(Screenshot grounding data)

● ● ●

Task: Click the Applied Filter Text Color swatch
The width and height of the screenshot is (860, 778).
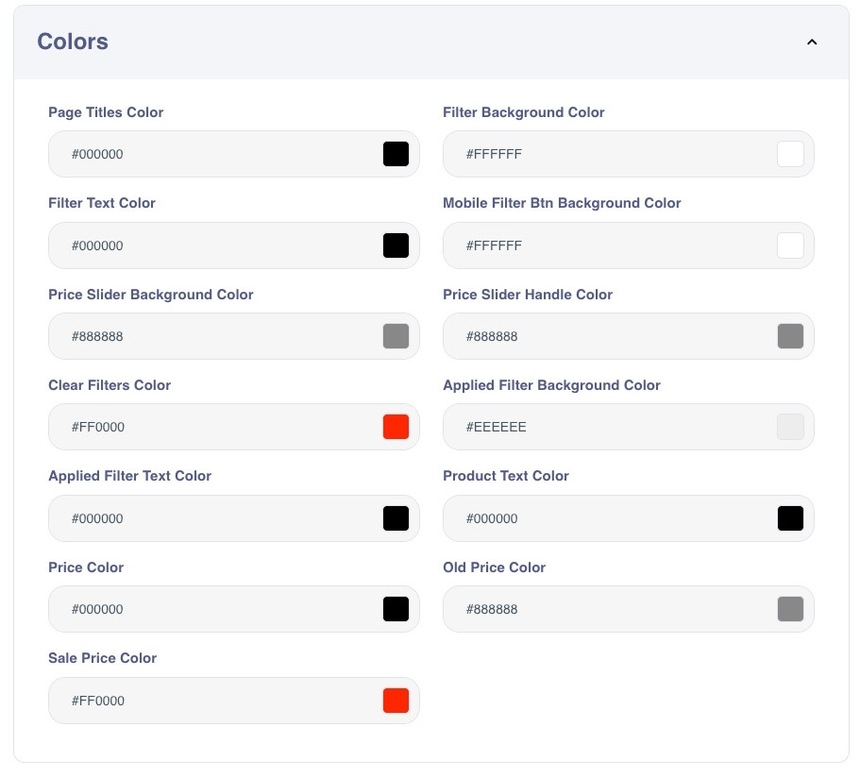Action: (x=396, y=518)
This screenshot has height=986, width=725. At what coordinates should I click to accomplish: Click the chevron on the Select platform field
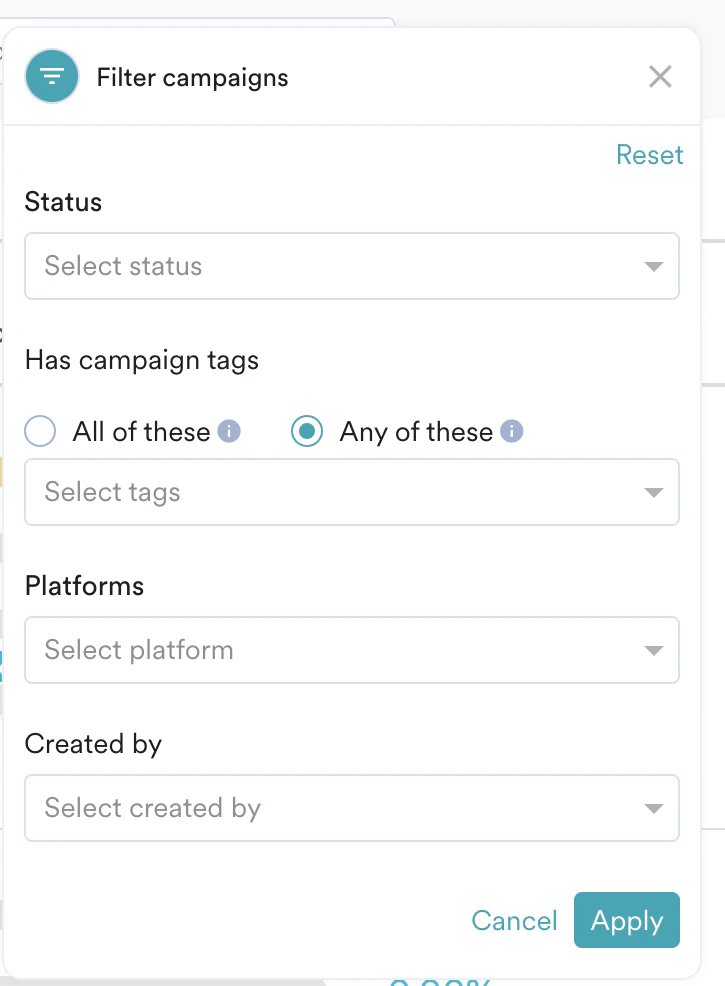pyautogui.click(x=654, y=650)
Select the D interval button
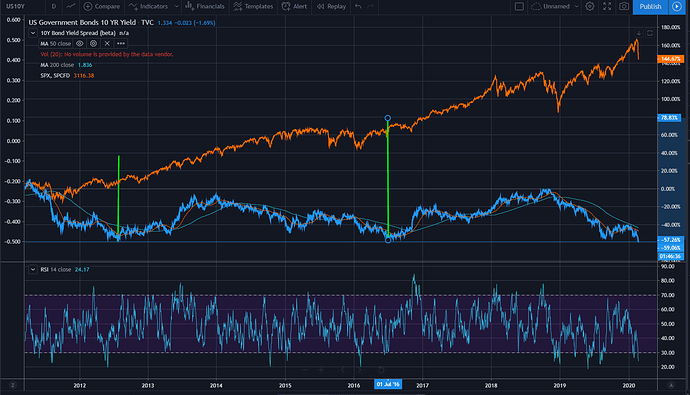 (x=54, y=6)
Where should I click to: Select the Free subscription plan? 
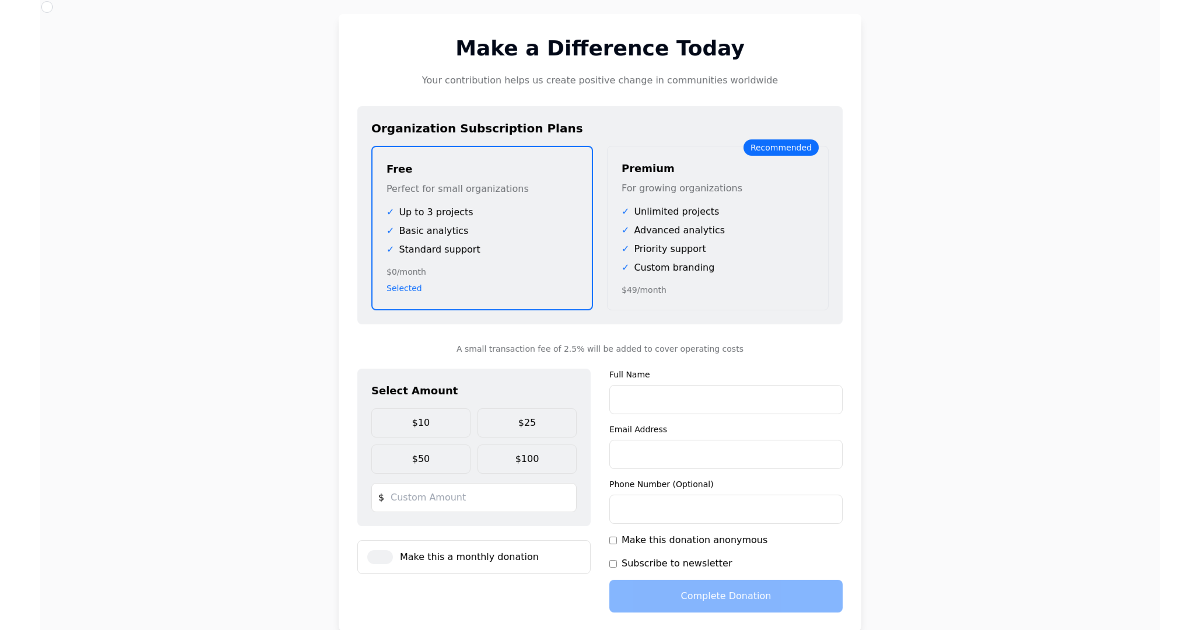pos(482,228)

● ● ●

When copying the records, reproduce every entry exactly and omit all pictures.

Task: Click the Applied Filter Text Color swatch
The width and height of the screenshot is (860, 778).
Action: (x=396, y=518)
This screenshot has height=986, width=725. At what coordinates should I click to accomplish: Click the chevron on the Select platform field
pyautogui.click(x=654, y=650)
Select the D interval button
 (x=54, y=6)
Where should I click to: Select the Free subscription plan? 
pos(482,228)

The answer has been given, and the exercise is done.